News Corp Defends Content Deal With OpenAI
Despite Meta ending its agreement to pay Australian publishers for premium content, News Corp are striking alternative deals including one with Open AI in a move that will see the publishers’ content used widely in AI searches.
In May, News Corp signed a global multi-year deal with OpenAI and its CEO Sam Altman, to allow the ChatGPT creator to use current and archived content produced by News Corp-owned outlets including those from Oz such as The Australian, news.com.au and The Advertiser as well as News Corp’s overseas publications.
News Corp’s global CEO, Robert Thomson, has now sent a memo to staffers saying that the deal allows the company to be at the “cutting edge of the digital age”.
The deal marks an “important moment to recalibrate the world of search” long dominated by Google and puts News Corp in a position to benefit from the rise of AI rather than “dancing with digital demise,” The New York Post reported Thomson as having said.
“Provenance deserves prominence. Having a role in fashioning the future is definitely preferable to being a prisoner of the past. [Generative] AI is a threat, a real threat to journalism. Its ability to mimic and manipulate is endless. We are at a particularly early stage of its evolution, and it is an exponentially expedited evolution.”
The pivot to generative AI comes at a time when the loss of revenue from the ending of deals with social media giants in Oz is already hitting jobs in the country.
Last month, Nine Entertainment announced plans to cut 200 jobs blaming the cuts on a weak advertising market and the non-renewal of a news content deal with Meta.

The five-year deal that News Corp has signed with OpenAI could be worth more than A$372.3 million in cash and credits, the Wall Street Journal reported in May. How much of that money could flow into Australia to support the Michael Miller-led operation in the country is not clear.
The decision to strike a deal directly with OpenAI, News Corp believes, allows it to break the dominance of Google over the control of dissemination of information. Big Tech’s control over the flow of information has “undermined the viability of creation and actually led to the proliferation of tawdry, third-rate clickbait,” Thomson said.

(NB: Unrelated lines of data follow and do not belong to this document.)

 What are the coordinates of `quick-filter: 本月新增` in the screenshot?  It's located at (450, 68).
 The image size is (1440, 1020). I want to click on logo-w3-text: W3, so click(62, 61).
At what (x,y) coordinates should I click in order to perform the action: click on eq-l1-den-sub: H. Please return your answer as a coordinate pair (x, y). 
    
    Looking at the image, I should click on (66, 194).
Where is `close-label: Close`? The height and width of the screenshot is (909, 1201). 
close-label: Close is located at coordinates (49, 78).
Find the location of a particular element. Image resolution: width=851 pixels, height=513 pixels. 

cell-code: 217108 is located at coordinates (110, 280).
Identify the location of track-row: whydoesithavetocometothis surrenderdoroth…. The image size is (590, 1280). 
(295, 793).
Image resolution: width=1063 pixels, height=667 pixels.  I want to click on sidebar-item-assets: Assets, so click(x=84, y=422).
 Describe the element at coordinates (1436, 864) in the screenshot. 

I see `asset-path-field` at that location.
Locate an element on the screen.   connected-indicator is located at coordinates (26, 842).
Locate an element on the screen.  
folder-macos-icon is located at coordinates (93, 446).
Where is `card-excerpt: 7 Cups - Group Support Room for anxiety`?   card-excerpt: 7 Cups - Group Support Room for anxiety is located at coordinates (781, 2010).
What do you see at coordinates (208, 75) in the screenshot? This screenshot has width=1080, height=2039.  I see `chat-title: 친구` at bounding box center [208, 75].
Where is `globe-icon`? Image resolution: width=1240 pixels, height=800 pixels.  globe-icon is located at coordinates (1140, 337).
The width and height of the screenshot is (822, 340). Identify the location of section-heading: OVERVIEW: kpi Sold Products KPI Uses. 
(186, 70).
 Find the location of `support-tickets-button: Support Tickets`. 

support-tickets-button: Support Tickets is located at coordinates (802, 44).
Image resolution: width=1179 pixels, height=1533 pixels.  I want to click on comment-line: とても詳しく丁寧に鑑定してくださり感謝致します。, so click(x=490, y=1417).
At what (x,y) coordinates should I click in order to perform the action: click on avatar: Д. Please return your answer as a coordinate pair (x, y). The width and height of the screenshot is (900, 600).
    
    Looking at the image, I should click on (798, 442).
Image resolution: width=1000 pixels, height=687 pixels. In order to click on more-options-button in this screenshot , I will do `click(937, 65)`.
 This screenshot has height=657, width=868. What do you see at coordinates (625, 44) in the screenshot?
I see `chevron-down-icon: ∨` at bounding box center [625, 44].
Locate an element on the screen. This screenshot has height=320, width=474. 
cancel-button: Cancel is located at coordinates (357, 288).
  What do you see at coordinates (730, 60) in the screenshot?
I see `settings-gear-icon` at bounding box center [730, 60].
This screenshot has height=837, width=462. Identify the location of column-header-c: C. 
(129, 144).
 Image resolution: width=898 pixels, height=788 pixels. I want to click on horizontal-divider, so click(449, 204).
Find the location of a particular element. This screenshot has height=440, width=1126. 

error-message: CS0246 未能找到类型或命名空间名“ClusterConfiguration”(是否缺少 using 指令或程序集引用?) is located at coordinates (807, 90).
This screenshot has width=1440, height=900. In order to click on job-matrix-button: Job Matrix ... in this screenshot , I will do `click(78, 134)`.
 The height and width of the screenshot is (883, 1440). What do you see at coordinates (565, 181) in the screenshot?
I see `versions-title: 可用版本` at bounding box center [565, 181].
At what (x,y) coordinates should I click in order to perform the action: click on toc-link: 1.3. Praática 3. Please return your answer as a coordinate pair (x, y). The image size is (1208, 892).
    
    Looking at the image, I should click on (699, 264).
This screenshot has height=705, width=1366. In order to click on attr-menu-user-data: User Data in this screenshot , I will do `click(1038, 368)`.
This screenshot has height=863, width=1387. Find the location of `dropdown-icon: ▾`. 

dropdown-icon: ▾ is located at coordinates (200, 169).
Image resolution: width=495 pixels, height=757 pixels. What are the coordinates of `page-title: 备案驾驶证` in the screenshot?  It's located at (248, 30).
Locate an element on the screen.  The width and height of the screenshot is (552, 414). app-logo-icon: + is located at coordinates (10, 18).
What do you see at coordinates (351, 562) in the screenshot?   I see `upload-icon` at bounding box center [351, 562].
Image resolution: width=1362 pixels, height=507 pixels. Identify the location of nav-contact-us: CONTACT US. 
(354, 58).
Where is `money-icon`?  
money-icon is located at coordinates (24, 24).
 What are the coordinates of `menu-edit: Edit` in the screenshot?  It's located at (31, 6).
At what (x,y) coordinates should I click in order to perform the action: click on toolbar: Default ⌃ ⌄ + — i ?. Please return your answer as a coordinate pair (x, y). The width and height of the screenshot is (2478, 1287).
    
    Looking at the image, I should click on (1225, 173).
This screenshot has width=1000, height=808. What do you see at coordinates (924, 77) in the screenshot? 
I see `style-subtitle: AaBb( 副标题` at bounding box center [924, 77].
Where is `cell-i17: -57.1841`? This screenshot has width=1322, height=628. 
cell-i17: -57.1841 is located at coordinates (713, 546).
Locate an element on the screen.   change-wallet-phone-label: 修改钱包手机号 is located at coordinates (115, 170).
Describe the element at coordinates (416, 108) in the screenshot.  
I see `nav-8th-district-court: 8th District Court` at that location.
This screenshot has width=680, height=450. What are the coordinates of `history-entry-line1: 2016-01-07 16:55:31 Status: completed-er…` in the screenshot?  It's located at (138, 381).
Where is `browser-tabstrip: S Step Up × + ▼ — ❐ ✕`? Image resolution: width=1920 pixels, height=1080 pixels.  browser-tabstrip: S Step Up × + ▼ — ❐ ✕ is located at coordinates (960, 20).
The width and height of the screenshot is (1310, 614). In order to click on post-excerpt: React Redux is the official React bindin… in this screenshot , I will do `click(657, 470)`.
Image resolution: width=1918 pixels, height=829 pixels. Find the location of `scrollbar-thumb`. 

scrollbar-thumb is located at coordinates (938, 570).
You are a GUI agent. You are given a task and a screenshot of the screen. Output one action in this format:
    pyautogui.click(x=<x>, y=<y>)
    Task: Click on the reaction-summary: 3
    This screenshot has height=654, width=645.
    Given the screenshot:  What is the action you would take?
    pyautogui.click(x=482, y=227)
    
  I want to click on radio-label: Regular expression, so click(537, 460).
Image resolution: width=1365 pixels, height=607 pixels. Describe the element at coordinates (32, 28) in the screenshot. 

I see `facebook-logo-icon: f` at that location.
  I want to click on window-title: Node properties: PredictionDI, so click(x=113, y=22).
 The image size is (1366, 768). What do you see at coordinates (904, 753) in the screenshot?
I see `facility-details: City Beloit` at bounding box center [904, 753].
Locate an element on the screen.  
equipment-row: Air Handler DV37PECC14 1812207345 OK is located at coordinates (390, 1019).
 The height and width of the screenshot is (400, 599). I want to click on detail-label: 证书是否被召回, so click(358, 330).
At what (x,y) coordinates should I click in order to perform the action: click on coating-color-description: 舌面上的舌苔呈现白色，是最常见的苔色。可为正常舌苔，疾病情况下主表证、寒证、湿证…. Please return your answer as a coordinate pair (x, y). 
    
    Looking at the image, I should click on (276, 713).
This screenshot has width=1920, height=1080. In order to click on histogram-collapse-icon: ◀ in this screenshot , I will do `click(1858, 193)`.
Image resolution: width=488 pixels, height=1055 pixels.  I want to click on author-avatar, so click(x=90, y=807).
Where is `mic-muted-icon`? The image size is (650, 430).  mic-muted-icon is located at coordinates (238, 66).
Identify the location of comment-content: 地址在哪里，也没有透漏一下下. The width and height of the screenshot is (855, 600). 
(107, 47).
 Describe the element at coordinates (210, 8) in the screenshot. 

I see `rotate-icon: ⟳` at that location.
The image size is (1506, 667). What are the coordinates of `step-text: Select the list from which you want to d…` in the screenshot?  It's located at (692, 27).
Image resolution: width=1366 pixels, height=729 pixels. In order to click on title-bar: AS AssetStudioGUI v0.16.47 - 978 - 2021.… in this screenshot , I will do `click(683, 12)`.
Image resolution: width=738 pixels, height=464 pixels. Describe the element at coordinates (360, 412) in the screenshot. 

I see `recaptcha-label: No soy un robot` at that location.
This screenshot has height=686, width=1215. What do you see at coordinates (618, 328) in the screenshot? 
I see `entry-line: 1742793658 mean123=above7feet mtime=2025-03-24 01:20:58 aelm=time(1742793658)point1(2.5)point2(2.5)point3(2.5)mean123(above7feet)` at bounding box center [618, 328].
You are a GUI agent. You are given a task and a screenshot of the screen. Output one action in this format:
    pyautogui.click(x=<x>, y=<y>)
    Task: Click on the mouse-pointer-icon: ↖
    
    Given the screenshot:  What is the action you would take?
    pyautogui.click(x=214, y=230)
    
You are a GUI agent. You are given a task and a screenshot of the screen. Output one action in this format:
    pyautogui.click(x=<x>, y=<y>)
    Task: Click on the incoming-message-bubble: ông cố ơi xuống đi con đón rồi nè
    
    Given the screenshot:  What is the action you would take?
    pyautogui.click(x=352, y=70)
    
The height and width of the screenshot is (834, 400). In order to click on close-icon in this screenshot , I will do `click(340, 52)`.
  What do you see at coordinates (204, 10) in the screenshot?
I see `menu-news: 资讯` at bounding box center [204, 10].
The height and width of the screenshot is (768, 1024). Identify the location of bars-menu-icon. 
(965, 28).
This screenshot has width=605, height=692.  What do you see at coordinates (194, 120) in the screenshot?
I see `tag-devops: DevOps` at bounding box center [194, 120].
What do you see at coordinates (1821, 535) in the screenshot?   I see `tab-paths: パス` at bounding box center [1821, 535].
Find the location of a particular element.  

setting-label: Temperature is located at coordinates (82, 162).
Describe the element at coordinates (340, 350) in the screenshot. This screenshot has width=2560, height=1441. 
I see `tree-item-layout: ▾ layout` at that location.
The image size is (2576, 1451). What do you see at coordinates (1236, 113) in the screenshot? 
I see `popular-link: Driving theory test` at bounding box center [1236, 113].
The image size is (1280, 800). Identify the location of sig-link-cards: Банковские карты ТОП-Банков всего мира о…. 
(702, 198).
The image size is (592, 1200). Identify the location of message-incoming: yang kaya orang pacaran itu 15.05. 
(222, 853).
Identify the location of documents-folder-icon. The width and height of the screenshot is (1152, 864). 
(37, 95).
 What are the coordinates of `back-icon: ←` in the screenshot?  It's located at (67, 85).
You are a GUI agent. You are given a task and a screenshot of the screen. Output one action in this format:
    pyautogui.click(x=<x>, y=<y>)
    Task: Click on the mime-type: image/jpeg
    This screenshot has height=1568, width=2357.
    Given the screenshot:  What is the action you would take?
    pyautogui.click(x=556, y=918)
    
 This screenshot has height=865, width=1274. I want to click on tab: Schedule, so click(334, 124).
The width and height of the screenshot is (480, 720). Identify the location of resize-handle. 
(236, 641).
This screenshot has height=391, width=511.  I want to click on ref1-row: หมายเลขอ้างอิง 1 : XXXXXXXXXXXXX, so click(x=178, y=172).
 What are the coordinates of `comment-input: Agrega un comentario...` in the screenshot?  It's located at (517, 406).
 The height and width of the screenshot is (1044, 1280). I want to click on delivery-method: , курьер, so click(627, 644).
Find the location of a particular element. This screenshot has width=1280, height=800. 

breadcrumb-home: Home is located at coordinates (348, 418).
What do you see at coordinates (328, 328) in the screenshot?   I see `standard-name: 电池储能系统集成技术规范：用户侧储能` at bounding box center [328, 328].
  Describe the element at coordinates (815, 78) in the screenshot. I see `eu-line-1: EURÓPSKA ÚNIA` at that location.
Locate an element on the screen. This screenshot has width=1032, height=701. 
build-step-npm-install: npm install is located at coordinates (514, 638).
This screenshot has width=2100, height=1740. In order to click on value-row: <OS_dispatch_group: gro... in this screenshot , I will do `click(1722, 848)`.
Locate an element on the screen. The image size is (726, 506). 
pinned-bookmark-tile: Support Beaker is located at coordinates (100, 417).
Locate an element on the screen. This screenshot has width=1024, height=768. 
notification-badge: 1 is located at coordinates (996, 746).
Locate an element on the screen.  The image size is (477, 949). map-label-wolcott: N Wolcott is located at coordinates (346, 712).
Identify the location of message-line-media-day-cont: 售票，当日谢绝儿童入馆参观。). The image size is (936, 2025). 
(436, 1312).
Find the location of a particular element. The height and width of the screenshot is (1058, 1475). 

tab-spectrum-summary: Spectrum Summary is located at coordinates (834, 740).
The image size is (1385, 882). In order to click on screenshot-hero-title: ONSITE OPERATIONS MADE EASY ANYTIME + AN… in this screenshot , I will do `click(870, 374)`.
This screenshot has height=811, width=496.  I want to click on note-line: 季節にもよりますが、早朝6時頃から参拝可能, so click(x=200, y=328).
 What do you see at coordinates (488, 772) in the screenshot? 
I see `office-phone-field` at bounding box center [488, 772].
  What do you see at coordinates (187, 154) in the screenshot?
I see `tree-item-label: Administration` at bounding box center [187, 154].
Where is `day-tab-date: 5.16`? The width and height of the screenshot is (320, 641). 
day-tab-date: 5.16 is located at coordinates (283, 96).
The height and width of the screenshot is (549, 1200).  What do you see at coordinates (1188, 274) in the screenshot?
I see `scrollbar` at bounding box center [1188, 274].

“Our problem is already two-fold: pirate sites – or better, parasites – are already repurposing our content, and there is a mass synthesising of our work without attribution and with serious consequences,” he added. “From an IP perspective, it is synthesising spelled s-i-n, and scurrilous snippets are the unkindest cut.”
Thomson didn’t hold back in his criticism of Google. “We know two things: the importance of Google and, secondly, how inequitable, how unfair and how blatantly biased Google search can be,” Thomson said. “Our scoops are usurped by content counterfeiters whose rip-off rewrites are then given higher placements. And then there are the political prejudices that are built into the search parameters.”
He added that News Corp had put in place measures to protect its content while striking the deal with OpenAI. News Corp’s legal team sought assurances “around providing guardrails to protect our content, to provide clear sources links and to prevent the pillage that is already commonplace,” Thomson added.
Thompson warned against the practices of tech and AI companies using its content while being unauthorised to do so and said that while it prefers to “woo rather than sue” it wouldn’t shy away from doing the latter if it had to.